▶ Work required
Revise the data below, changing every "GUI agent" to "screen assistant" and leaving the rest unchanged.

▶ Supplied entries
· · · · · · ·

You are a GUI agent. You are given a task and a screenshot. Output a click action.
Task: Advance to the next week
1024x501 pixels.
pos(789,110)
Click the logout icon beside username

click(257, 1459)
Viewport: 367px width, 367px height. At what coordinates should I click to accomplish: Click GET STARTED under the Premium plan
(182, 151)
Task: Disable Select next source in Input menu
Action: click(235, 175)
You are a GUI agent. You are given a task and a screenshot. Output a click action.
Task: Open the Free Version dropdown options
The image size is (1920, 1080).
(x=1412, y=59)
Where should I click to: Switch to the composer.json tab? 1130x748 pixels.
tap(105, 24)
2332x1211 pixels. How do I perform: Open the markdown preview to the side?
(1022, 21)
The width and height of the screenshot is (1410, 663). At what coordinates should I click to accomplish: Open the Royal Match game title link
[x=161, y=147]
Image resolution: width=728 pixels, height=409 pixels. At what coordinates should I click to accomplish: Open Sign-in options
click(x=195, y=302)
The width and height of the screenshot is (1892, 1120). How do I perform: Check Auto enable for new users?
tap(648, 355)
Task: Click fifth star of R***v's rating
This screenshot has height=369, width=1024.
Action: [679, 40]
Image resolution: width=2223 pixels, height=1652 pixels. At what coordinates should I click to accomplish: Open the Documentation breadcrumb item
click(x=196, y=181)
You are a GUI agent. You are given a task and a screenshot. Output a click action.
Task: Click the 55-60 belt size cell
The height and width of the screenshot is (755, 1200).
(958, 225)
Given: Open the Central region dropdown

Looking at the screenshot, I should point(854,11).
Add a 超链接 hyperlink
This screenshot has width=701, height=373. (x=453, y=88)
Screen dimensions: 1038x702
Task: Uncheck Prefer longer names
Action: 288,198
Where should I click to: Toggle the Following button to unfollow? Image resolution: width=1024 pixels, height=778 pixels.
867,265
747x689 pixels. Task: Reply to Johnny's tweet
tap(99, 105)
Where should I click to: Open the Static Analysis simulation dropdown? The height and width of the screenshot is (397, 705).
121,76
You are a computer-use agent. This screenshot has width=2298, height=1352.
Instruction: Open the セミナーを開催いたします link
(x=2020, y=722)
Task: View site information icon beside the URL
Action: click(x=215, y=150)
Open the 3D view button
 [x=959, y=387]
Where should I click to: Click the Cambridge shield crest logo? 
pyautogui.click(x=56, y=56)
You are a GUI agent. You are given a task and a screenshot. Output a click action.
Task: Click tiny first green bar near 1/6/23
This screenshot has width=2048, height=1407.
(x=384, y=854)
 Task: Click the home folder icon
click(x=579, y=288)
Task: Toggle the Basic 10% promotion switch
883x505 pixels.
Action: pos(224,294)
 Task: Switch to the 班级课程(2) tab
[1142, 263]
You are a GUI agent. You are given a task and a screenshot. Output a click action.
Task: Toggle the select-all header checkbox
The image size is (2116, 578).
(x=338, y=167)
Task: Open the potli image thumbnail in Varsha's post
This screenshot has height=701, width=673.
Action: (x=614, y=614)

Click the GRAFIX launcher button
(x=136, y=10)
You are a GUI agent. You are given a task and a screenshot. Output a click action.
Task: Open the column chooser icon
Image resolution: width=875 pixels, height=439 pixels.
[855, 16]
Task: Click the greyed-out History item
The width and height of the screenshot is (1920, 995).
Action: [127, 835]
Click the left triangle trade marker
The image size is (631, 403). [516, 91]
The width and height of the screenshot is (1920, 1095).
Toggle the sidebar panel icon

· · · · · · ·

▶ Solution to this exercise
You are a screen assistant. You are given a task and a screenshot. Output a click action.
Task: Advance to the next week
1024x501 pixels.
pos(789,110)
Click the logout icon beside username

click(257, 1459)
Viewport: 367px width, 367px height. At what coordinates should I click to accomplish: Click GET STARTED under the Premium plan
(182, 151)
Task: Disable Select next source in Input menu
Action: click(235, 175)
You are a screen assistant. You are given a task and a screenshot. Output a click action.
Task: Open the Free Version dropdown options
The image size is (1920, 1080).
(x=1412, y=59)
Where should I click to: Switch to the composer.json tab? 1130x748 pixels.
tap(105, 24)
2332x1211 pixels. How do I perform: Open the markdown preview to the side?
(1022, 21)
The width and height of the screenshot is (1410, 663). At what coordinates should I click to accomplish: Open the Royal Match game title link
[x=161, y=147]
Image resolution: width=728 pixels, height=409 pixels. At what coordinates should I click to accomplish: Open Sign-in options
click(x=195, y=302)
The width and height of the screenshot is (1892, 1120). How do I perform: Check Auto enable for new users?
tap(648, 355)
Task: Click fifth star of R***v's rating
This screenshot has height=369, width=1024.
Action: [679, 40]
Image resolution: width=2223 pixels, height=1652 pixels. At what coordinates should I click to accomplish: Open the Documentation breadcrumb item
click(x=196, y=181)
You are a screen assistant. You are given a task and a screenshot. Output a click action.
Task: Click the 55-60 belt size cell
The height and width of the screenshot is (755, 1200).
(958, 225)
Given: Open the Central region dropdown

Looking at the screenshot, I should point(854,11).
Add a 超链接 hyperlink
This screenshot has width=701, height=373. (x=453, y=88)
Screen dimensions: 1038x702
Task: Uncheck Prefer longer names
Action: 288,198
Where should I click to: Toggle the Following button to unfollow? Image resolution: width=1024 pixels, height=778 pixels.
867,265
747x689 pixels. Task: Reply to Johnny's tweet
tap(99, 105)
Where should I click to: Open the Static Analysis simulation dropdown? The height and width of the screenshot is (397, 705).
121,76
You are a computer-use agent. This screenshot has width=2298, height=1352.
Instruction: Open the セミナーを開催いたします link
(x=2020, y=722)
Task: View site information icon beside the URL
Action: click(x=215, y=150)
Open the 3D view button
 [x=959, y=387]
Where should I click to: Click the Cambridge shield crest logo? 
pyautogui.click(x=56, y=56)
You are a screen assistant. You are given a task and a screenshot. Output a click action.
Task: Click tiny first green bar near 1/6/23
This screenshot has width=2048, height=1407.
(x=384, y=854)
 Task: Click the home folder icon
click(x=579, y=288)
Task: Toggle the Basic 10% promotion switch
883x505 pixels.
Action: pos(224,294)
 Task: Switch to the 班级课程(2) tab
[1142, 263]
You are a screen assistant. You are given a task and a screenshot. Output a click action.
Task: Toggle the select-all header checkbox
The image size is (2116, 578).
(x=338, y=167)
Task: Open the potli image thumbnail in Varsha's post
This screenshot has height=701, width=673.
Action: (x=614, y=614)

Click the GRAFIX launcher button
(x=136, y=10)
You are a screen assistant. You are given a task and a screenshot. Output a click action.
Task: Open the column chooser icon
Image resolution: width=875 pixels, height=439 pixels.
[855, 16]
Task: Click the greyed-out History item
The width and height of the screenshot is (1920, 995).
Action: [127, 835]
Click the left triangle trade marker
The image size is (631, 403). [516, 91]
The width and height of the screenshot is (1920, 1095).
Toggle the sidebar panel icon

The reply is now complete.